PARIS, France – The Chanel show is always one of, if not the, most highly anticipated event of the fashion month calendar, set on the final day of a month-long journey across New York, London, Milan and Paris. But after a coronavirus outbreak in Italy prompted designers to cancel their shows on the final few days of Milan Fashion Week, no one knew whether the French equivalent would reach its end unscathed.
PARIS, FRANCE – MARCH 03: (EDITORIAL USE ONLY) Models walk the runway during the Chanel show as part of the Paris Fashion Week Womenswear Fall/Winter 2020/2021 on March 3, 2020 in Paris, France. (Photo by Victor Boyko/Getty Images)
Though the city put a ban on gatherings of over 5,000 people on Sunday, by Tuesday morning the sun was shining and guests were arriving to the Grand Palais, the go-to venue of Chanel every season for its Fall 2020 Paris Fashion Week show.
Ahead of the day, attendees were warned of strict security measures and advised to arrive an hour before the show with not only their hard-copy invite, but a digital registration and ID on hand. The extra ticket and bag checks no doubt thanks to French YouTube comedian Marie Benoliel, who crashed the runway last season and came face to face with an angry Gigi Hadid, who quickly escorted her off the runway with force.
The late Karl Lagerfeld, Chanel’s creative director until his death in February 2019, was known for his extravagant sets, transforming the Grand Palais into a beach, space station and casino. His successor, Virginie Viard, is taking a different approach. Guests walked into the historic venue to find Chanel white tiered benches set around a mirrored runway with smoke pouring out from beneath the floor: beautiful yet minimal.
Rianne Van Rompaey and Vittoria Ceretti opened the show, walking arm in arm and chatting between themselves, wearing tights and tweed suits and debuting a new Chanel style of boot – the only footwear worn in the show, a tribute to Lagerfeld which were inspired by a photograph of the designer wearing riding boots.
This season, models hair and beauty looks were minimal – half-up, half-down with bows at the back and dewy faces – to make room for the accessories. Pearls, crucifixes and costume jewellery piled onto the necks of almost every model, save for Kaia Gerber who wore one of the most paired back, beautiful looks of the collection: an off-the-shoulder black gown with balloon sleeves and a colourful belt – the same design on many jumpers, necklaces and long-sleeve tops – around her waist.

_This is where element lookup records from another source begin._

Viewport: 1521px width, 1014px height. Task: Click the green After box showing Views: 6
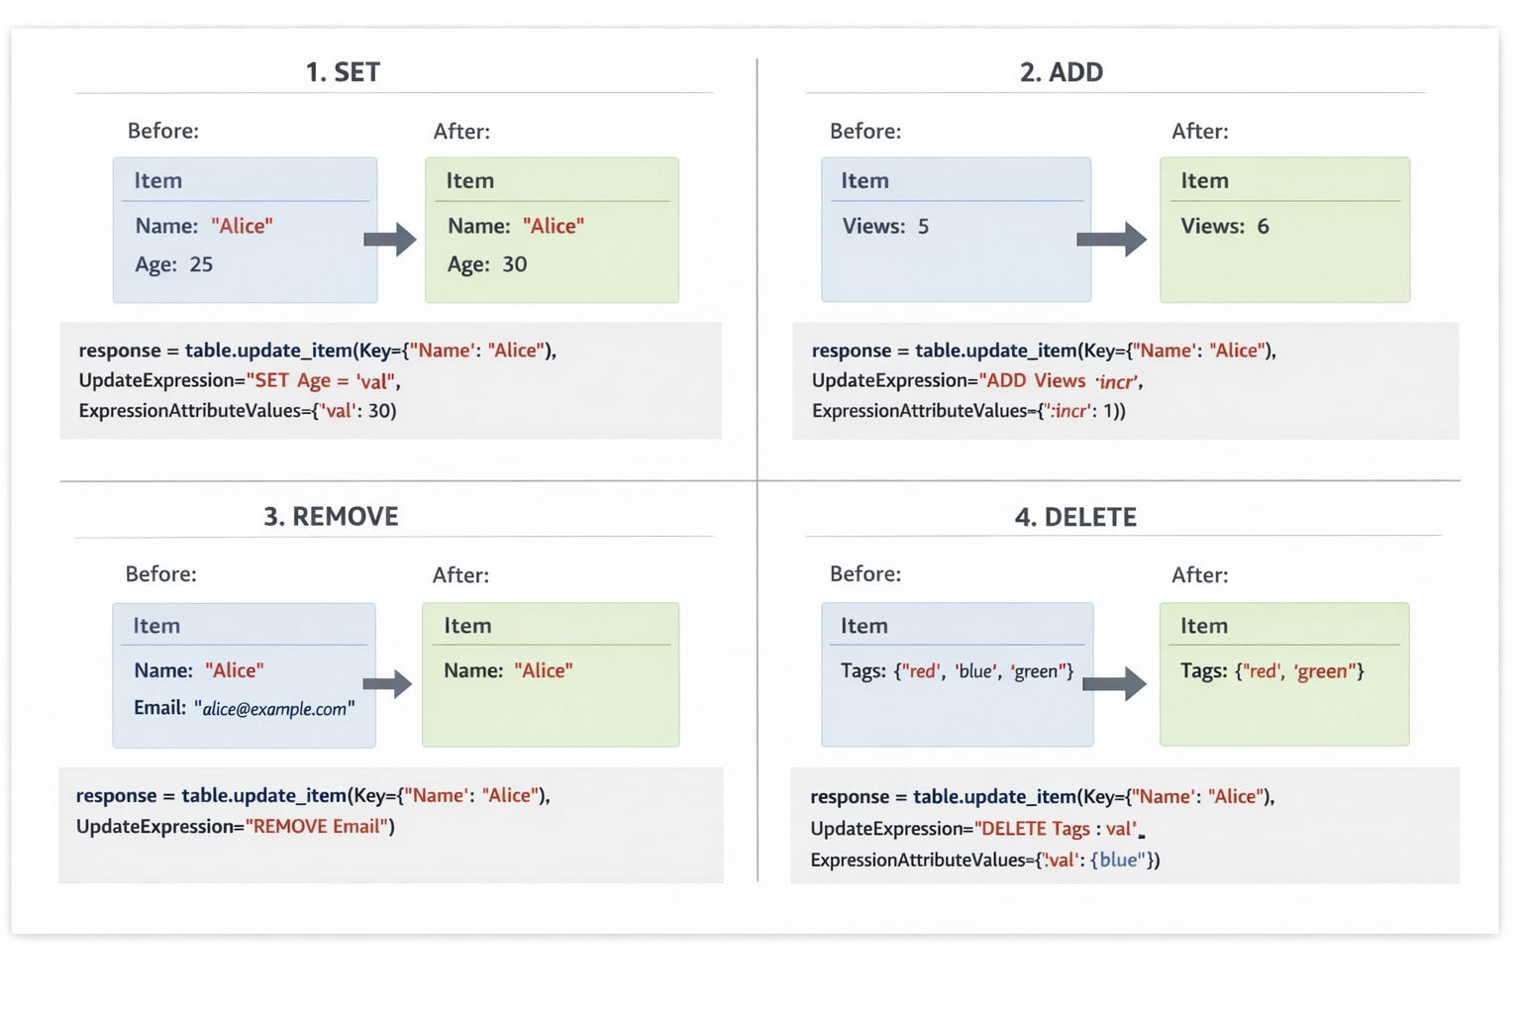(x=1284, y=230)
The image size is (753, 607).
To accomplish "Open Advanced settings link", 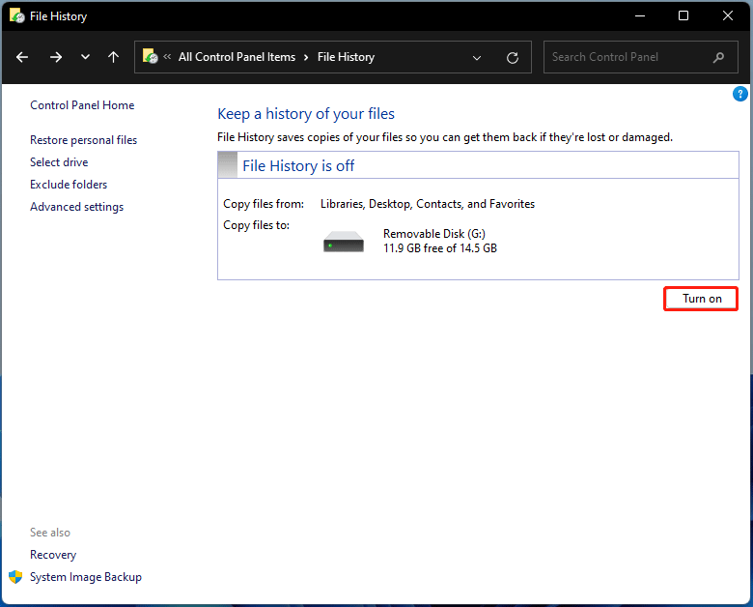I will tap(76, 207).
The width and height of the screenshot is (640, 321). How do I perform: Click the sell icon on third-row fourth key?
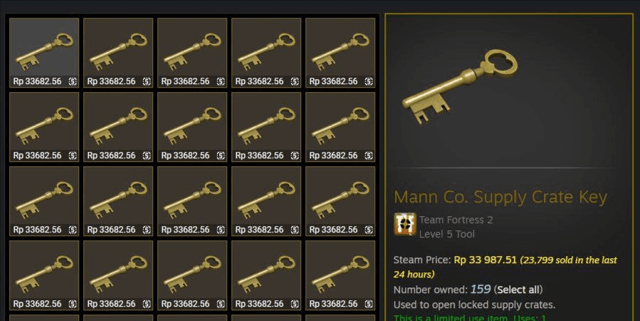[x=295, y=230]
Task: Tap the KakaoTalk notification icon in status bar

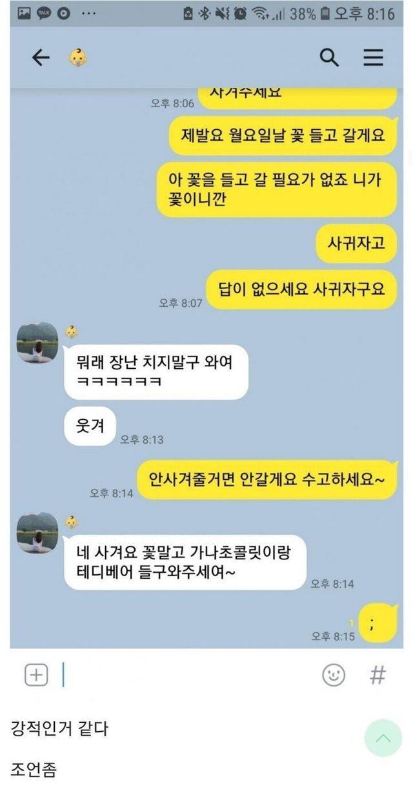Action: 44,13
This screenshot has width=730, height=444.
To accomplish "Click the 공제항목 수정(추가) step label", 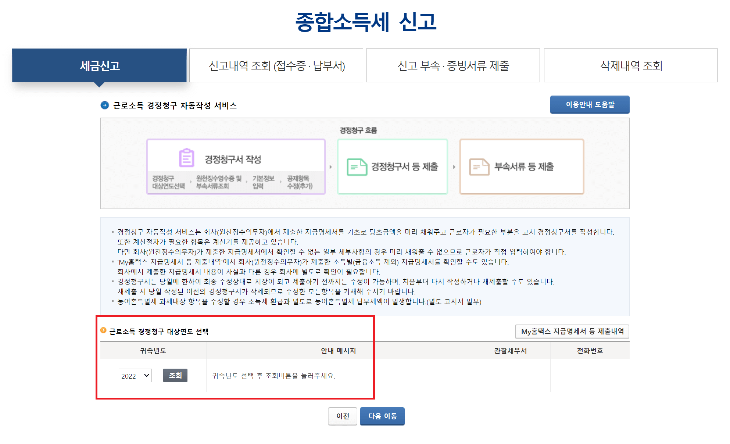I will tap(300, 182).
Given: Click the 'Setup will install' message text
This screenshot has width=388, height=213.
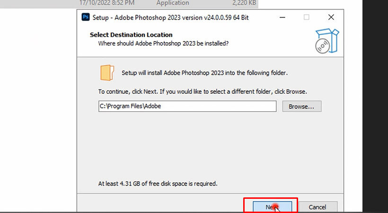Looking at the screenshot, I should [204, 73].
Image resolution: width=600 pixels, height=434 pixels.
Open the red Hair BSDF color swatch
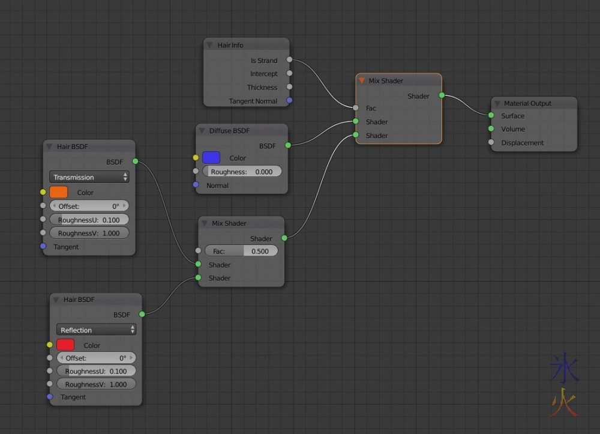65,345
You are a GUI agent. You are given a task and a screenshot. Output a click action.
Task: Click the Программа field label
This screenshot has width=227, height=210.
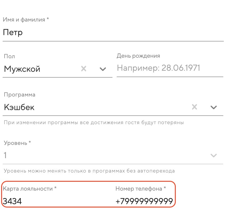click(x=19, y=95)
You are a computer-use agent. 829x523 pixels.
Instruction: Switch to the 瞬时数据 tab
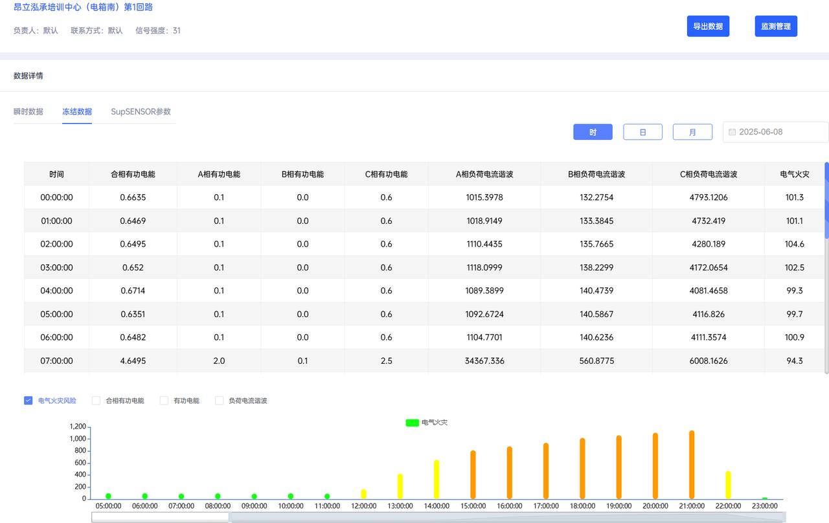pyautogui.click(x=28, y=111)
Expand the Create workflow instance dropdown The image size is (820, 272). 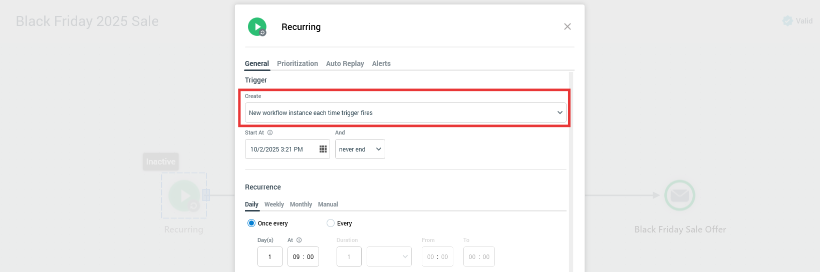pos(405,113)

Paying homage to the brand’s founder, Gabrielle “Coco” Chanel, Viard sent models down the runway in equestrian-themed attire, such as velvet jockey caps, riding boots and side-buttoned jodhpurs. It doesn’t seem like a coincidence that Coco’s own horse was named Romantica and Viard deemed romanticism a theme of the collection, something evident in the ruffle-fronted blouses and lace bodices showcased on the runway.
The most photographed and Instagrammed moment of the show came when Gigi Hadid walked flanked by Mona Tougaard and Hyunji Shin, before Lagerfeld’s former muse closed the show solo – thankfully, no gatecrasher in sight.